→ **Description of the task**:
Scale the entries between the line holding "Click the Online Users monitor tab" and the line holding "point(948,258)", inclusive. Write out each of those lines again, requests included, but multiply every coordinate in the answers by 0.6 and round to whole numbers, with halves going up.

→ **Data provided**:
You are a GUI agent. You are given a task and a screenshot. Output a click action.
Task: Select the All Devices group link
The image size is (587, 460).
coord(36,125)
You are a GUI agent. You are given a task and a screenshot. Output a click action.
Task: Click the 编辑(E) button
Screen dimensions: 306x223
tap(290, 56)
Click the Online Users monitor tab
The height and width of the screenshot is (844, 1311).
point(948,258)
---
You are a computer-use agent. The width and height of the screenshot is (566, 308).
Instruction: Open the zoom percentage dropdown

→ **Solved problem**:
Click the Online Users monitor tab
The height and width of the screenshot is (844, 1311).
point(569,155)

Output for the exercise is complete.